The Captain Future anime series features a variation of Escher's Relativity in its 40th episode "Nightmare World: 4th Dimension" (悪夢の世界・四次元; Akumu no sekai shi-jigen) as the home dimension of alien energy creatures.

The Comedy Central animated series Drawn Together has a first-season episode, "Clara's Dirty Little Secret", where Clara believes she is pregnant, and Toot suggests that she fall down some stairs. Clara thinks of a suitable room and leads them to the "M. C. Escher room", where Toot pushes Clara down (and up, around and back down) a flight of stairs.

The FOX animated series Family Guy has alluded to Escher on three occasions. In "Brian Goes Back to College", Stewie and Brian share a room where Stewie puts up a framed print of Relativity, which he calls "Crazy Stairs". He then breaks it while playing Ultimate Frisbee and asks "Oh no, did that hit crazy stairs?" A later episode, "No Meals on Wheels", features Peter complaining that the fact that his new restaurant is attracting paraplegics "is weirder than that rap video by M.C. Escher". Escher is then depicted inside Relativity dressed like MC Hammer in "U Can't Touch This" and rapping, "Going up the stairs and going down the stairs and going up the stairs and going down the stairs and going up the sideways stairs."

In another episode Stewie tells Brian he makes “less sense than M.C. Escher’s floor plan”, and then the episode shows the constructor complaining the architect Escher that he cannot put six stairways “all in one spot” and because of that workers are quitting. 

In the Teen Titans first season episode "Mad Mod", its eponymous villain traps the Titans in an illusionary setting based on Escher's works.

On the SyFy sci-fi series Warehouse 13, Escher is said by Leena to be one of the architects, along with Thomas Edison and Nikola Tesla, who designed the Warehouse.

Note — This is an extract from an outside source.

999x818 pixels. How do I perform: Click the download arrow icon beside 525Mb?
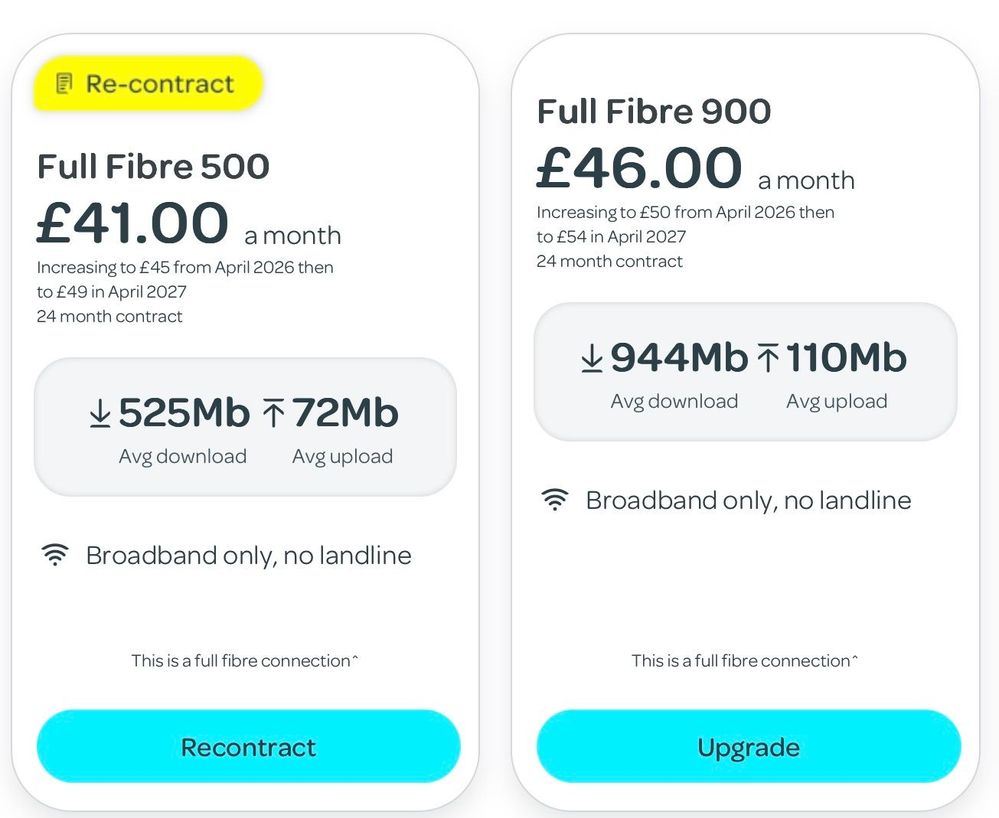pos(100,414)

The Escher Vault's design resembles the lithograph Relativity. Inside this vault, the stairwells and walls are constantly moving. Anyone not wearing specially designed glasses run the risk of being lost forever once inside. H.G. Wells is the only known individual to have successfully navigated the Escher Vault without glasses, instead using her Inperceptor Vest to retrieve personal items stored within.

In the Star vs. the Forces of Evil episode "Interdimensional Field Trip", Sabrina, the classmate of Star falls in a construction similar to Relativity.

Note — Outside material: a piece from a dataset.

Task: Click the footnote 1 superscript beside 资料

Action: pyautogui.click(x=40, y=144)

The Rick and Morty episode "Morty's Mind Blowers" opens with the titular characters fleeing from a humanoid creature set in a place similar to Relativity.

The Futurama episode "I, Roommate" features Relativity as one of the living spaces Fry and Bender are considering living in.

Escher is alluded to in the Phineas and Ferb episode "Gaming the System" in which Candace is found in an environment similar to Relativity.

The Final Space episode "Chapter Three" features a construct alluding to Escher.

In Yu-Gi-Oh!, Yami Yugi's mind in the Millenium Puzzle is represented as a construction similar to Relativity, to emphasize the confusion he feels about who he is.

Hwang Dong-hyuk, director of Squid Game,
said in an interview with Netflix that the set's
maze-like corridors and stairs were inspired by
M.C. Escher's Relativity.

In Transformers: Cyberverse, “the End of the Universe part 2” Optimus, Bumblebee and Wheeljack get stranded in a dimension with infinite stairs connecting to each other defying the laws of gravity. The space is an allusion to the impossible object thematic of Escher.

Video games

In the city building game Afterlife,  Hell's ultimate punishment for Envy is called the Escher pit and is designed to torture souls by having them all be given different punishments, and after a few days are allowed to switch with a neighbor, thinking he / she is better off, only to find that all punishments are worse than the last. The outside slightly resembles Relativity.

In Final Fantasy IX, the third-disc dungeon Ipsen's Castle is modeled after the painting, featuring an array of inverted ladders and stairs.

In AdventureQuest Worlds, the first lord of chaos is Escherion, who has the ability to invert objects and lives in a castle with an inside similar to "Relativity".

In the Psygnosis game Lemmings, the 18th level of "Taxing" is named "Tribute to M.C. Escher", as the solution involves building a zigzag stairway slightly reminiscent of Relativity.

In God of War III, 'Hera's Garden' is a Escher inspired puzzle in which the player must manipulate various objects and the camera perspective to guide protagonist Kratos to the exit.

In Knock-Knock game, one of fragments of reality is a reference to  Escher's work.

During the last decades several video games have been released, some of which are more or less inspired by the art of M.C. Escher, such as Monument Valley. Some games borrow the graphical art style; some games contain game mechanics that are heavily influenced by the artist while others are simply put tributes to the works of M.C. Escher.

Music
 
The cover of Mike Oldfield's Boxed (1976) mimics two of Escher's works: "Gallery" and "Other World".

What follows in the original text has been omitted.